→ **DATA UNDER STUDY**
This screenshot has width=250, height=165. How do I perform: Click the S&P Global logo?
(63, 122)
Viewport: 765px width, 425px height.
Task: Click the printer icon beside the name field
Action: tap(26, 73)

→ **PROBLEM DESCRIPTION**
Copy out the whole listing exactly as given.

→ **ANSWER TO THE PROBLEM**
This screenshot has width=250, height=165. How do I perform: Click the S&P Global logo?
(63, 122)
Viewport: 765px width, 425px height.
Task: Click the printer icon beside the name field
Action: tap(26, 73)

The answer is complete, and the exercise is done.